Gaylord Entertainment Co. (GET) that operates hotels and entertainment venues, Tuesday reported a swing to profit for the first quarter from a loss last year, as revenues grew on higher occupancy and room rates. Both earnings and revenue for the quarter came in ahead of analysts' expectations.
Gaylord Hotels' total revenue per available room (RevPAR), an industry measure of occupancy and room rates, increased 4.9 percent to $306.99 from last year. However, the company believes it is difficult to compare RevPAR growth for the quarter with last year due to impact of the 2011 Super Bowl, which was held in Dallas, Texas. The event was responsible for the higher occupancy and room rates at the Gaylord Texan last year.
Gaylord's consolidated revenues for the first quarter grew 8.2 percent to $238.9 million, while topping analysts' estimate of $234.06 million.
Net income for the first quarter was $6.0 million or $0.12 per share, compared to a loss of $2.0 million or $0.04 per share in the prior-year quarter.
Chief Executive Colin Reed said, "We were pleased with our performance in the first quarter, as increases in ADR and outside-the-room spending contributed to Gaylord Hotels revenue growth of 8.0 percent."
Bookings increased 11.6 percent to 306,000 net room nights for the first quarter from last year.
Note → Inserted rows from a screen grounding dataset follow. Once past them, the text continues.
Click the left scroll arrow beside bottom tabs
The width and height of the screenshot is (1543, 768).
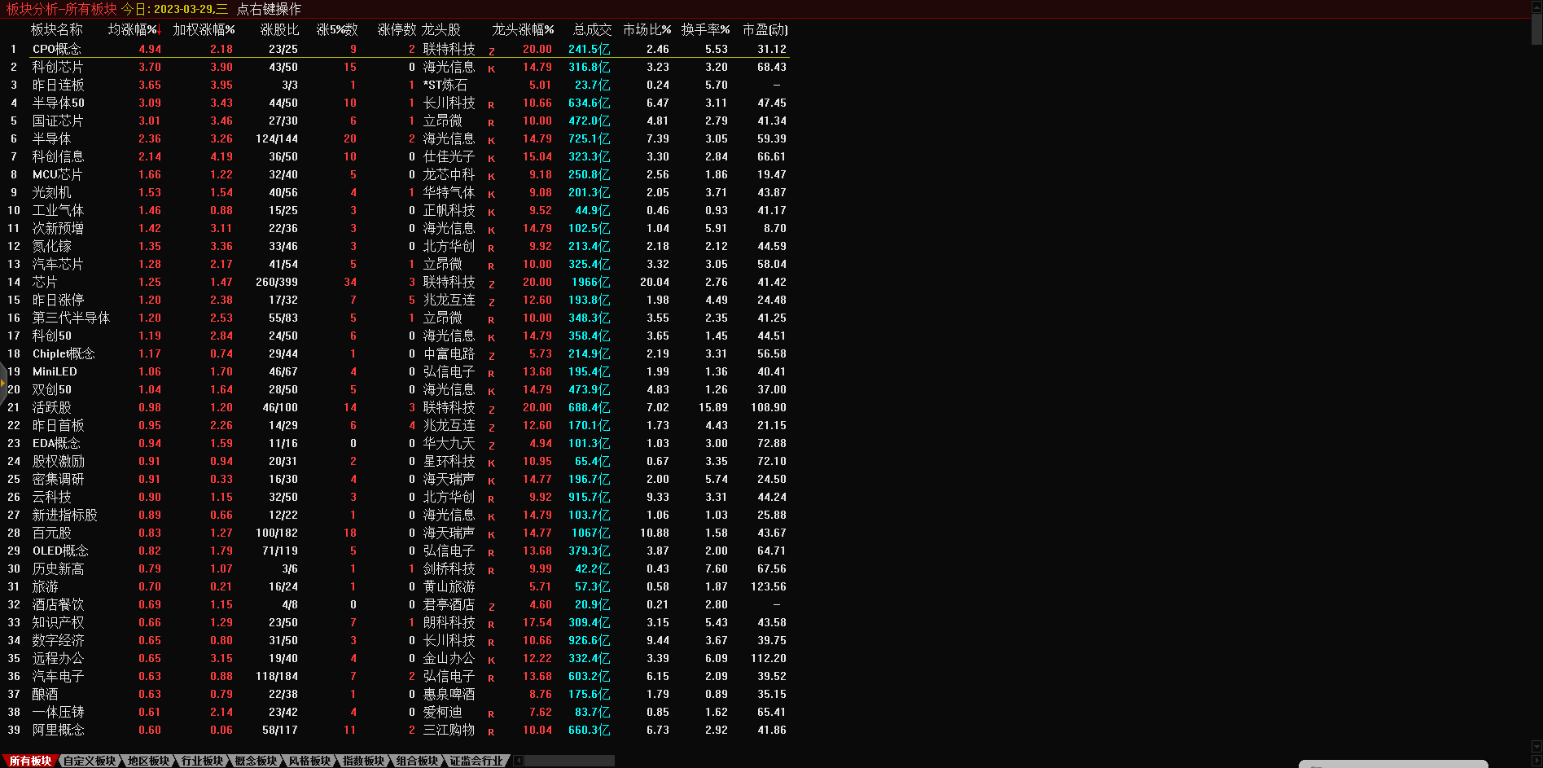[x=518, y=761]
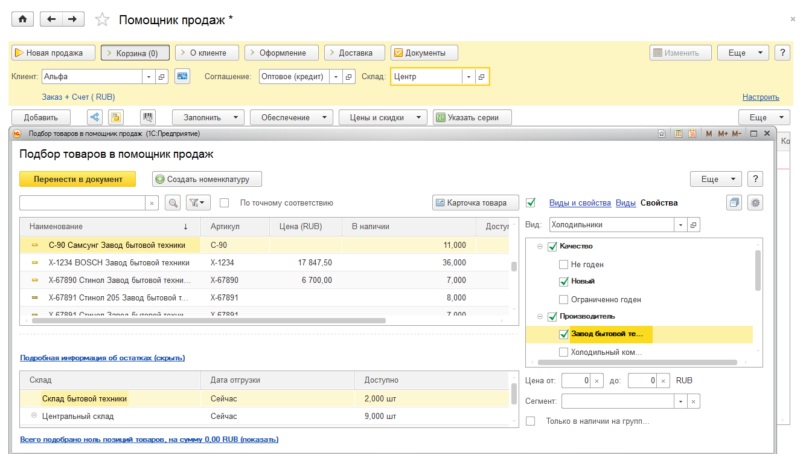Image resolution: width=806 pixels, height=454 pixels.
Task: Click the Настроить link
Action: pyautogui.click(x=761, y=97)
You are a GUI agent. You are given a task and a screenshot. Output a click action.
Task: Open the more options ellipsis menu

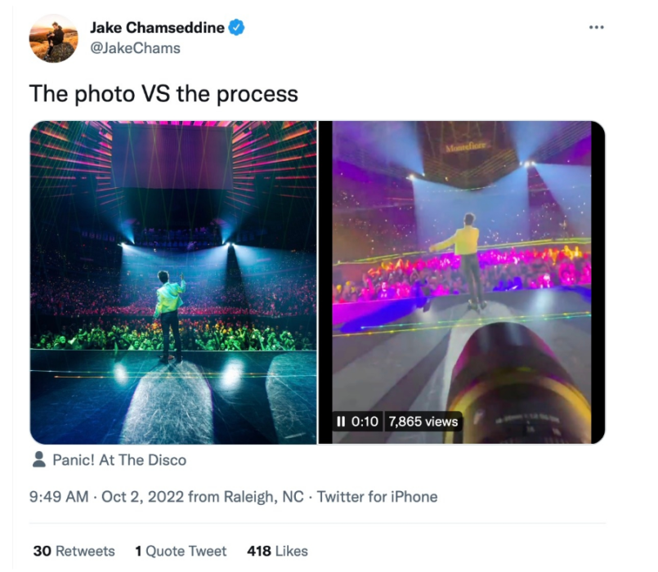[597, 27]
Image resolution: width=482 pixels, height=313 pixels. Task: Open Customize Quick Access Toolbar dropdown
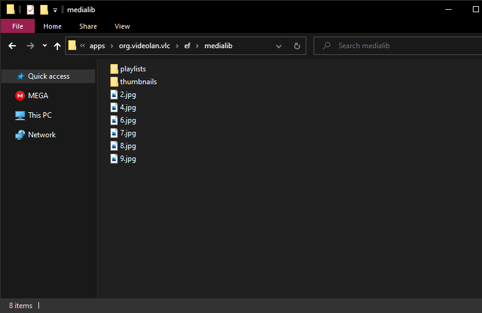point(55,10)
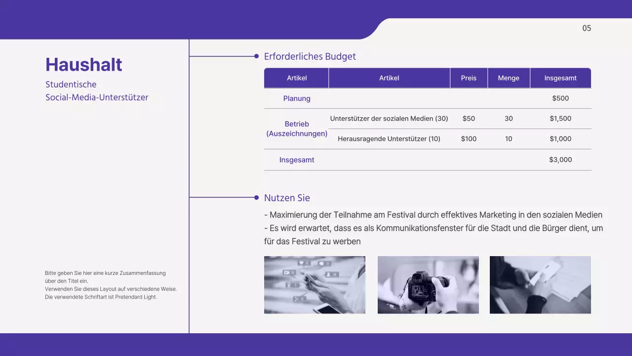Click the Planung row label
632x356 pixels.
point(297,98)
The company's preliminary sales reveals it contracted over 120,000 future group room nights bookings during April, compared to the 53,000 room nights booked in April last year.
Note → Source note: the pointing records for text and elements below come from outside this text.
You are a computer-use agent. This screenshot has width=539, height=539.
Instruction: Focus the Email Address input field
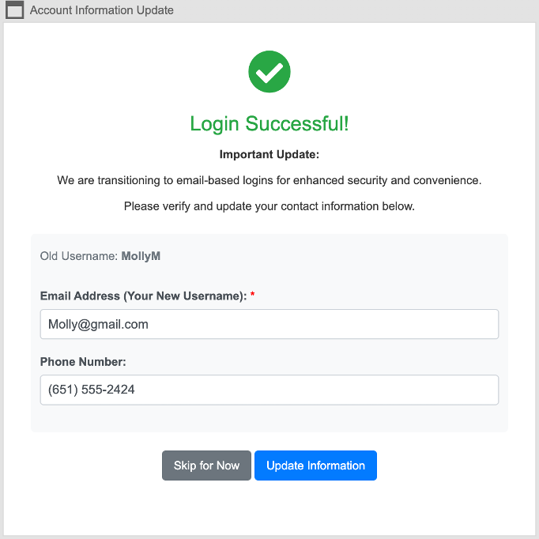tap(269, 324)
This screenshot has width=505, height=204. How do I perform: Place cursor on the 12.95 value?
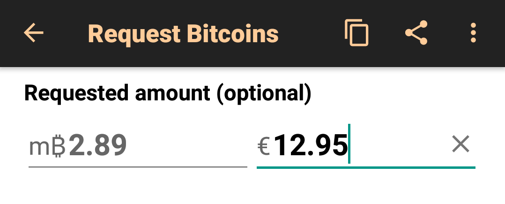tap(311, 145)
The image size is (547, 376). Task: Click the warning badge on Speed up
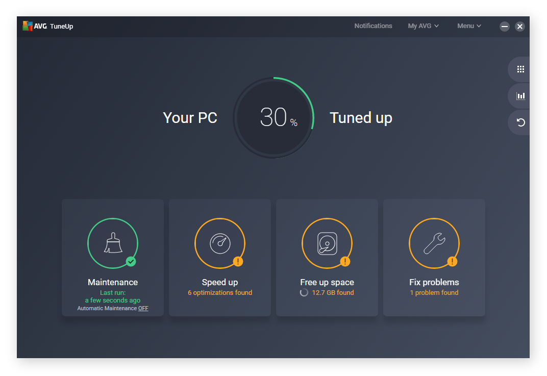point(238,262)
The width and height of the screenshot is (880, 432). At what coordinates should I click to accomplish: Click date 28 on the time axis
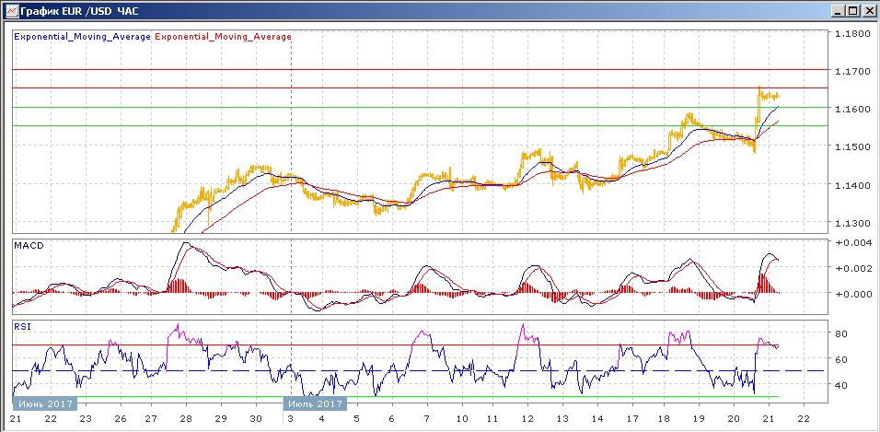[185, 418]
"We are also optimistic that the first full year of the "DreamWorks Experience" at each of our properties as well as the first full year in operation of the resort pool attractions at Gaylord Texan and Gaylord Palms will help drive strong transient and leisure business as we progress through 2012," Reed added.
Looking forward, the company lifted Gaylord Hotels' total RevPAR to a range of 3 to 6 percent, from prior estimate of 2 to 5 percent.
GET is currently trading on the NYSE at $34.78, down $0.14 or 0.40%, on a volume of 0.8 million shares.